Marriage. I sigh as I even try and wrap my mind around the thought of it all. And with these few short words, I am already mentally exhausted.
Society has taught us so many lessons about marriage. Yes, its a piece of paper. Yes, it locks you down to someone for life. And sometimes I really question whether I want that. I think the part of me that is interested in proving to other people that I am fully capable of healthy, commited, and honest love wants to get married. But the part of me that doesn’t want to cause problems for anyone wants no parts in it. Ever. It’s been 3 years I have been with this lovely man of mine. I complain much and I am sure he does the same. But he really is lovely. They say you don’t even truly know someone till you have been with them for a couple years. That’s quite true for us. We are still learning things about ourselves even after being together for this long, having a child that’s almost 2, a blended family and more. We are still coming to the part of the relationship where WE are able to sit back and be our crazy selves.

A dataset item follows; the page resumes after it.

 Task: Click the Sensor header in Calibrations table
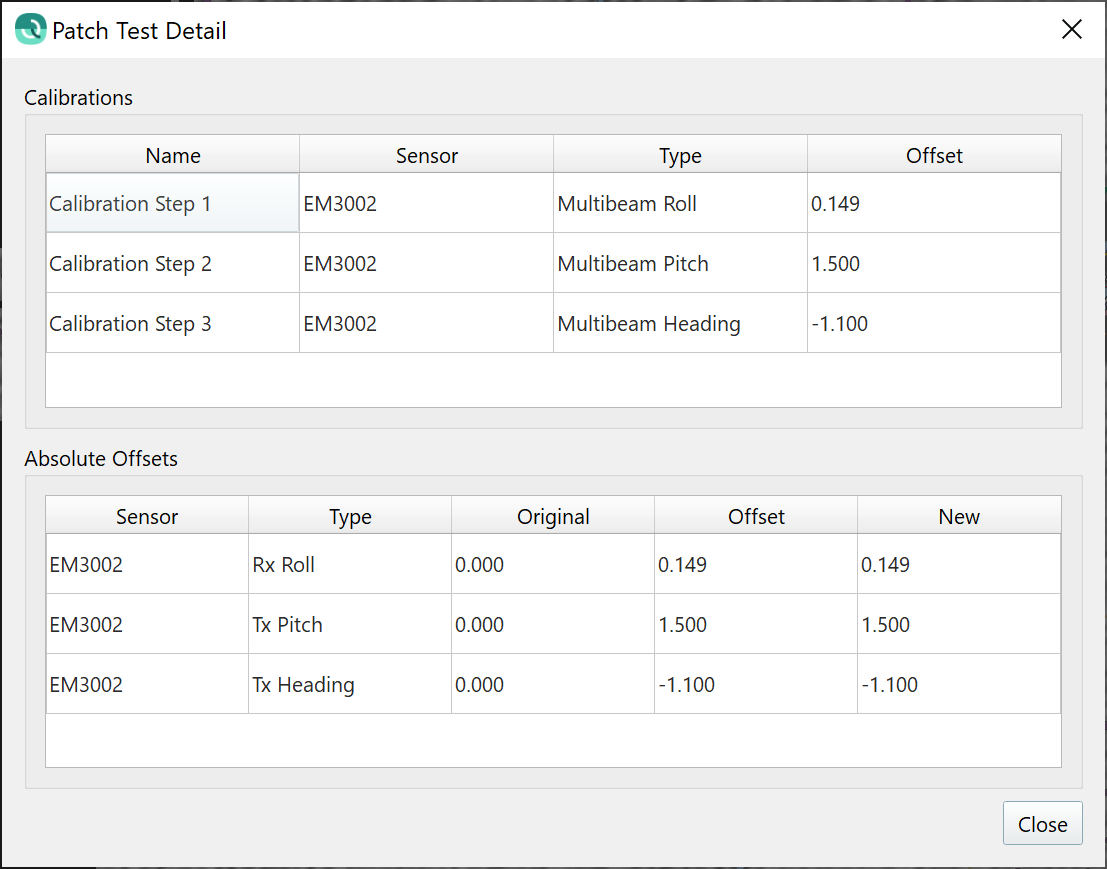(x=427, y=155)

The part of me that wants no problems craves peace. I love peace… or at least that part of me does. It’s that part of me that I am working on. As you will know if you have been following my site for any length of time and have read my work; I do not associate with my mother in the manner that many daughters do. I can’t. I. CANNOT. DO. IT. God has helped me through my resilient child-like love for this woman and time and time again I will get shot down. To just sit in a corner by myself for days drenched in self-hate, pity and despair. The only corner that I crawl into though is the part of my life that I have worked hard enough to iron out. And by bringing my self-hate drenched self to that corner of my life, I basically shit on everything that was quiet and peaceful. Only to start the healing process all over again. I AM OK. I am more than enough for my children. And I am more than enough for my boyfriend. Why is it that I am not feeling like I am enough for me?
Unfortunately that is how the ailing perils of time work.

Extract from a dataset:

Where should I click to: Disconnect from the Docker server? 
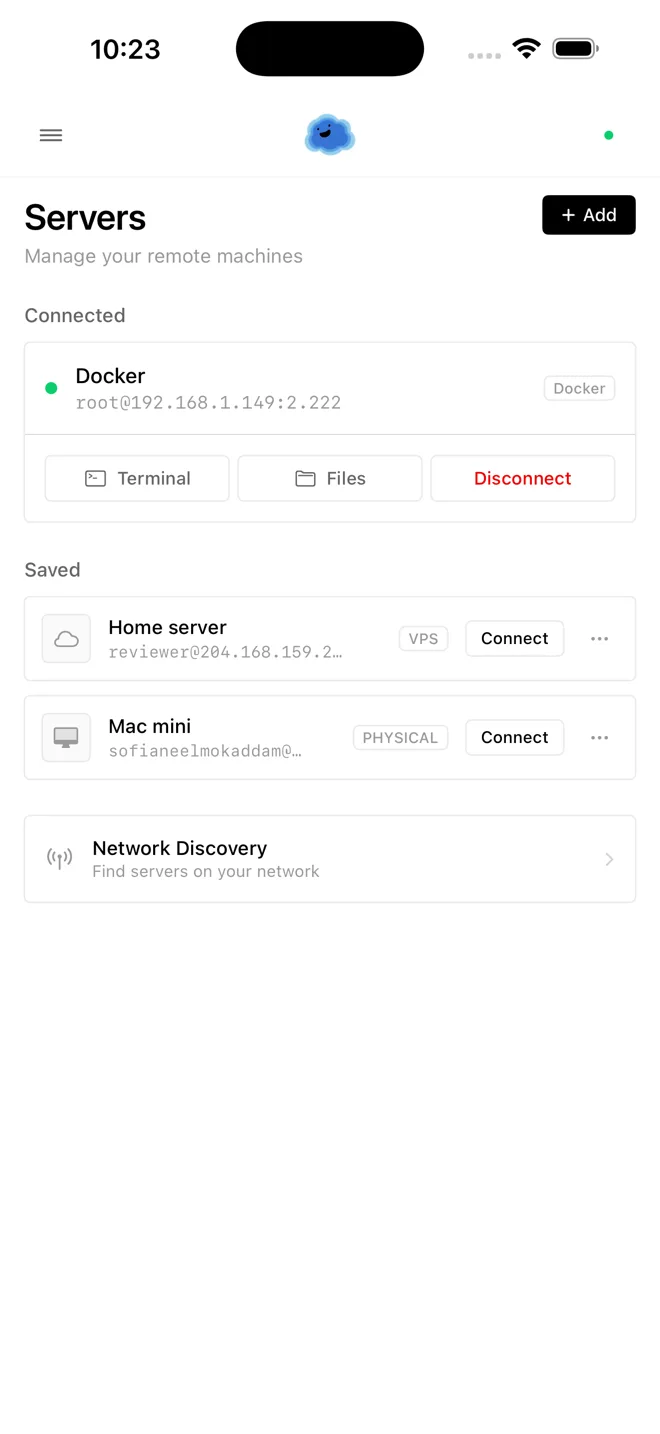522,478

She won’t come to my wedding, if I ever do get married. And neither will her husband. I want my white roses in my bouquet to mean something. And the book definition is peace… innocence…purity…sympathy…spirituality. All of the things you are trying to encompass on your day. Peace in knowing that you are connecting and solidifying a bond between you and the person you love and want to spend the rest of your life with. Innocence in knowing that this is a new experience for you with this person, at this time, this place, etc. You see where I’m going with this right?
I have figured that with her at something that would mean so much to me such as a wedding, I couldn’t enjoy the meanings of the white roses that I love so much. It would be devastating to me. The meaning of a white rose would be everything to me. And she isn’t… everything to me or the meaning of a white rose. Love is. Everything to me and the meaning of a white rose.